Authors: Ted Wood
The crowd parted, letting me back out through the pack and down the road apiece, where I turned and drove back to the bridge and over to the side where the beverage room is located. And I noticed that there were half a dozen motorcycles outside. From the look of them they belonged to my bikers. I imagined the bar owner had already called the station, asking for some policeman to come and protect him, and I wondered if any had. I should have been there, with Sam by my side. It was what this town expected of me and I felt guilty as I drove by. I'd been suspended from my job, but not from my conscience.
There was a Mercedes coupe outside the station. I recognized it as the Corbetts' car. Stan Corbett's, anyway. His wife has a beat-up old station wagon.

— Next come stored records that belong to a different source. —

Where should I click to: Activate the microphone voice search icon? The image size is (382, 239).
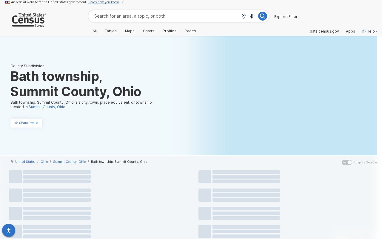click(252, 16)
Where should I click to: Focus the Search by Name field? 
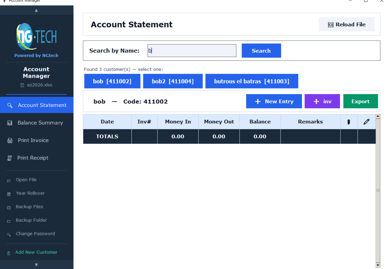click(192, 51)
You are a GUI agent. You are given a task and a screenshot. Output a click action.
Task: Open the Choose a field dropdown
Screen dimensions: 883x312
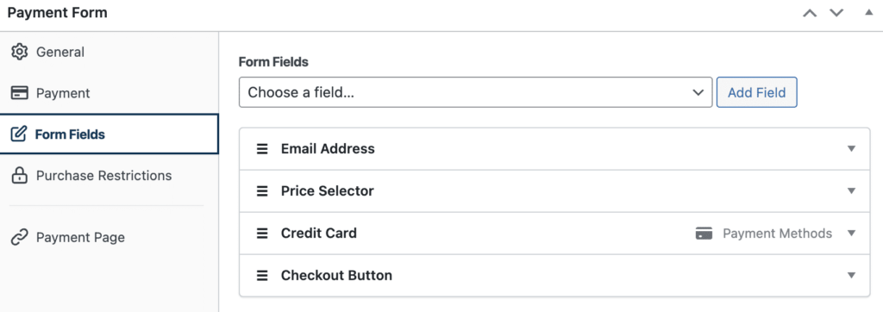click(475, 92)
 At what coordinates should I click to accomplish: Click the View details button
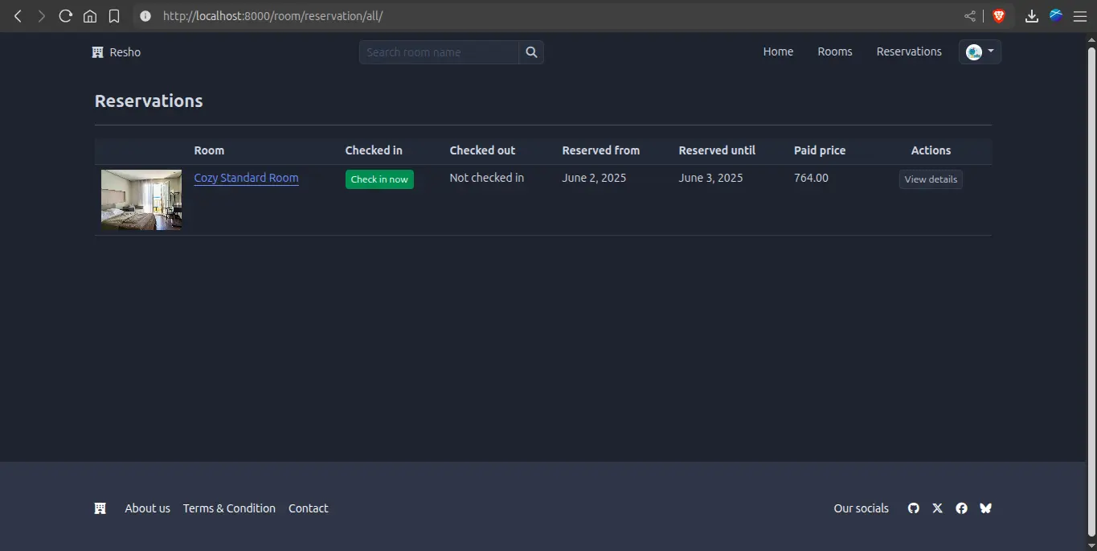pyautogui.click(x=930, y=179)
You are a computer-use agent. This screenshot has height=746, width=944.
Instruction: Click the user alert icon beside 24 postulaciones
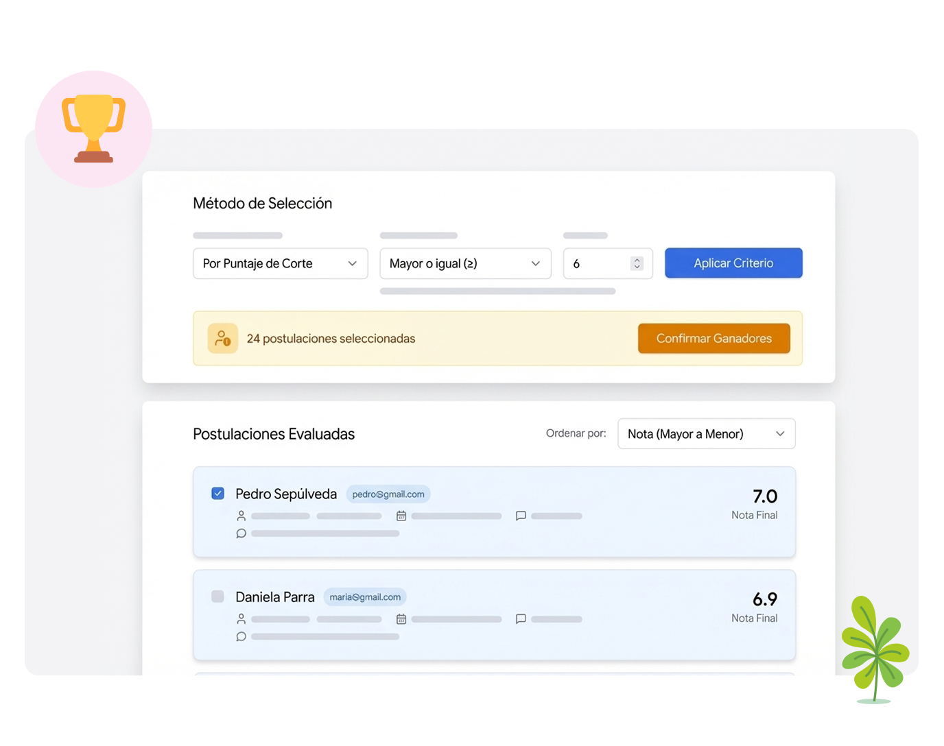click(223, 338)
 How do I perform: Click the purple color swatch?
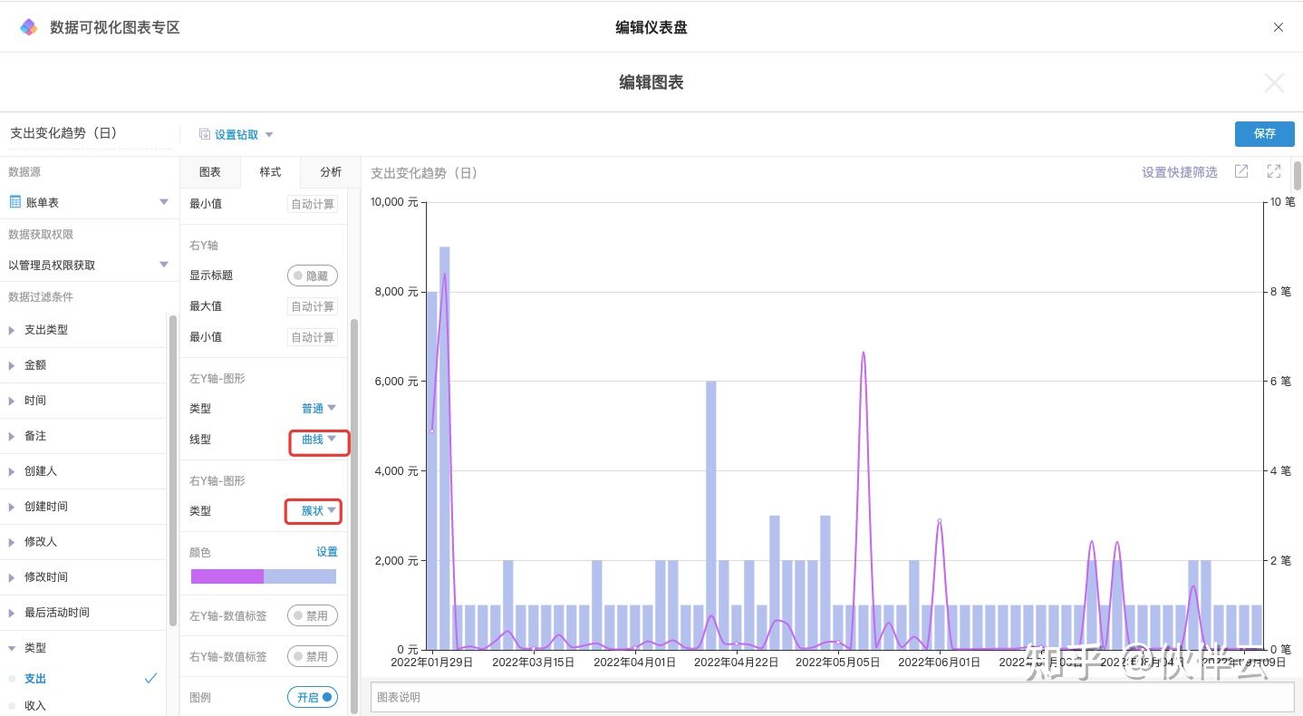[227, 576]
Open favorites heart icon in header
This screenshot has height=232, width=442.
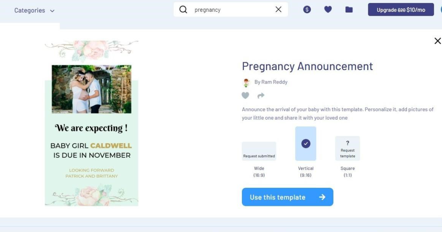coord(328,10)
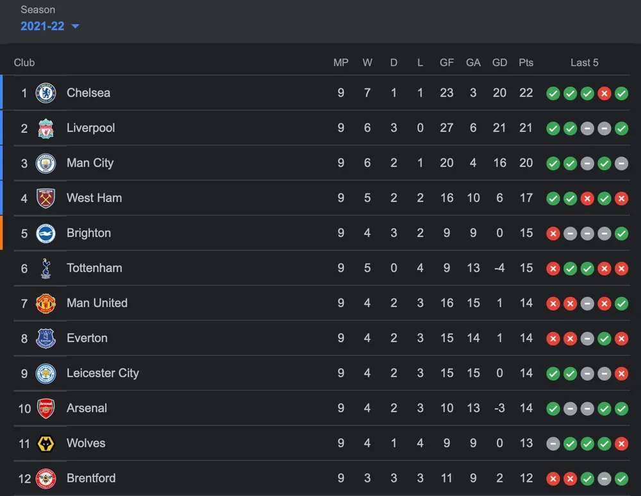Image resolution: width=641 pixels, height=496 pixels.
Task: Click Chelsea's red loss icon in Last 5
Action: click(x=604, y=93)
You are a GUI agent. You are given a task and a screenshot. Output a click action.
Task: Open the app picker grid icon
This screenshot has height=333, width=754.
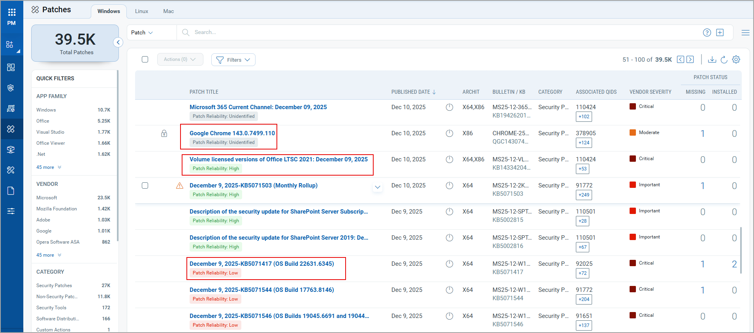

Corbett was sitting on the pew out in front of the counter. He was wearing a neat gray pin-striped suit. I guessed he had come right from one of the hotels or bars he owns. He was smoking a cigar that smelled expensive and he looked angry.
"What's happening, Chief? What's this OPP officer doing here?" he asked me. He's tall and tough-looking, as if he had personally built all those hotels himself.
"They've taken over, Mr. Corbett. I'm under suspension."
"What the hell for?" He glared at the OPP man. "Whose idea was this?"
"It's not important, just a formality. But before I was taken off the case, I was investigating the death of a boy and I had occasion to visit your cottage."
Corbett frowned. "My cottage? A dead boy? Just a minute, Chief, can you take this a little slower? What's happening here?"
"The victim, a boy, had a picture of your dock. He was a camera buff and he had a lot of pictures of boats, but I recognized your dock and from the angle of the shot it looked as if it had been taken from your balcony. So I went there."
Now Corbett interrupted me. His eyes had narrowed and he asked his question carefully as if he figured the answer might get him into trouble.
"You say it was a boy, a photographer?"
"Yes, Kennie Spenser. Do you know him?"
He nodded. "Twelve, something like that, sandy-haired?"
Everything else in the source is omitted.